As a young boy he developed an enthusiasm for aviation and took flying lessons. His interest in flight expanded to include gliders and he was flying them while still a teenager. At the University of Virginia, he founded a campus soaring club. In 1932, he went to study aviation at the Curtiss-Wright Technical Institute. That year, he and his sister Alice (1912-2002) flew an open-cockpit airplane up the Amazon River.

In 1933, Richard du Pont partnered with Hawley Bowlus to set up the Bowlus-du Pont Sailplane Company, a glider manufactory in San Fernando, California. Du Pont made a record flight in one of their sailplanes on September 21, 1933, taking off from Afton Mountain into the Rockfish Gap and gliding 121.6 miles to Frederick, Maryland. The firm remained in business for only a few years, ceasing operations in September 1936.

On March 19, 1934, Richard du Pont married Helena Allaire Crozer (usually known as Allaire du Pont). They had two children, Richard Chichester du Pont, Jr. and Lana du Pont.

Richard du Pont and his older brother Alexis Felix du Pont, Jr. (1905-1996) established the forerunner to US Airways and now renamed American Airlines, the largest airline in the world. Their All American Aviation Company was at first an airmail service that eventually serviced parts of Pennsylvania, West Virginia, Kentucky, and Ohio. In 1949, the company began passenger service and changed its name to All American Airways and then to Allegheny Airlines.

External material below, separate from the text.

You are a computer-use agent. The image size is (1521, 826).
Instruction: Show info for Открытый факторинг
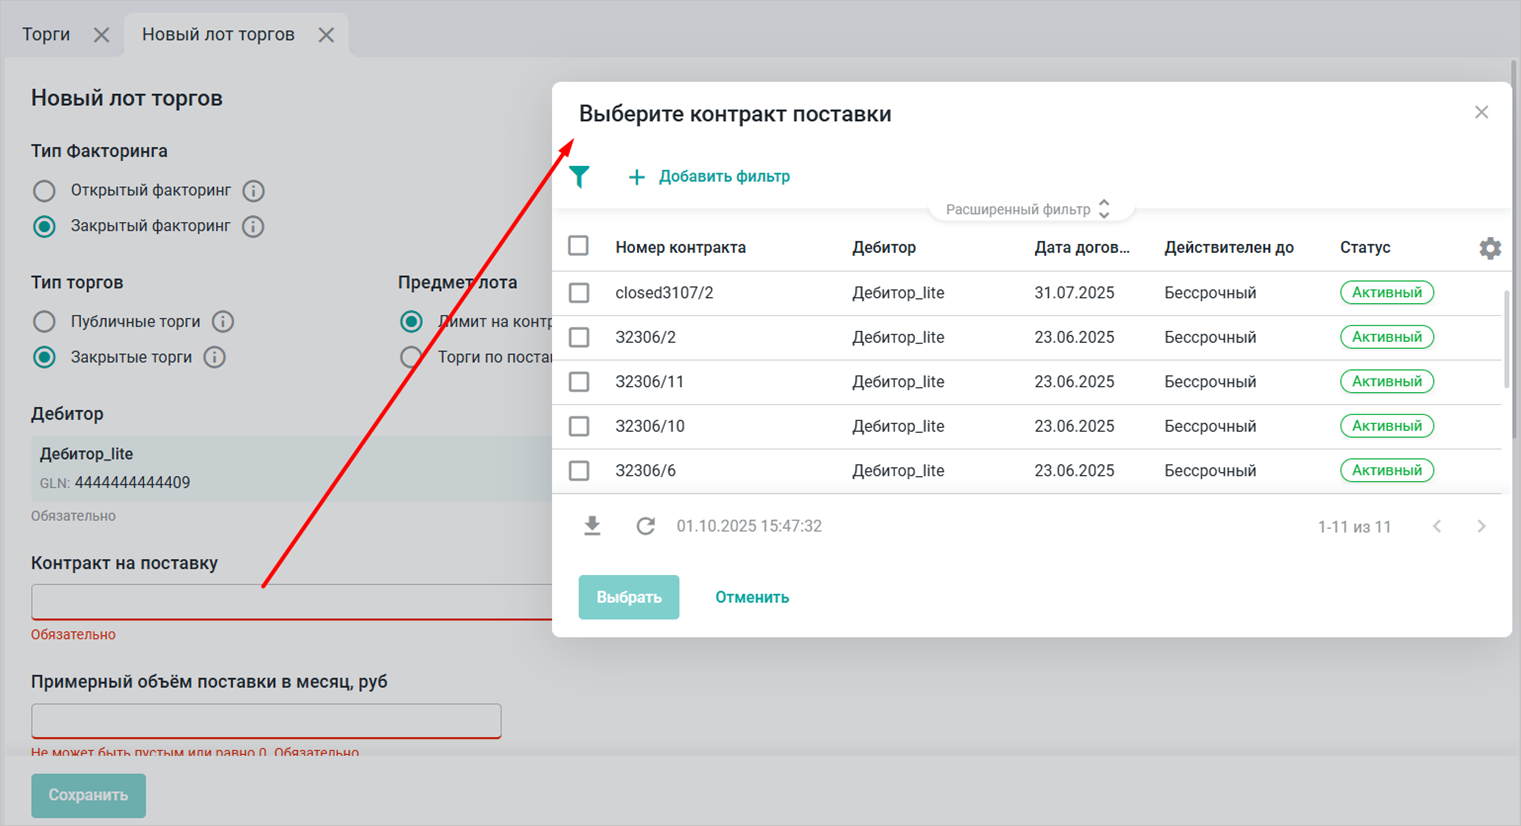[x=254, y=191]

During World War II, the United States War Department created the American Glider Program. After the death of the program's director, Lewin B. Barringer, Richard du Pont was made a Special Assistant to General "Hap" Arnold and placed in charge of the glider program at Army Air Force Headquarters. On September 11, 1943, at March Air Field in California, Richard du Pont was killed when the experimental XCG-16 glider in which he was a passenger crashed during a demonstration flight. After bailing out of the aircraft his parachute failed. His brother, Major Alexis Felix du Pont, Jr., was appointed to succeed him as head of the glider program.

==Legacy==
Du Pont was a three-time U.S. National Soaring Champion; since 1947 the Richard C. du Pont Memorial Trophy has been awarded annually to the U.S. National Open Class Soaring Champion. An American Legion post in Claymont, Delaware is named in his honor. Upon the creation of the Soaring Hall of Fame in 1954 by the Soaring Society of America, Richard du Pont was part of the first group of inductees.

In December 1943, he was posthumously awarded the Distinguished Service Medal.

The Richard Dupont Fellowship (DuPont Fellows program under the DuPont/MIT Alliance) has been awarded for studies in Aeronautics and Astronautics.

His widow Allaire du Pont operated Woodstock Farm in Chesapeake City, Maryland and owned Bohemia Stable, best known for the Hall of Fame thoroughbred racehorse, Kelso. She died January 6, 2006, at her Woodstock Farm near Chesapeake City, Maryland.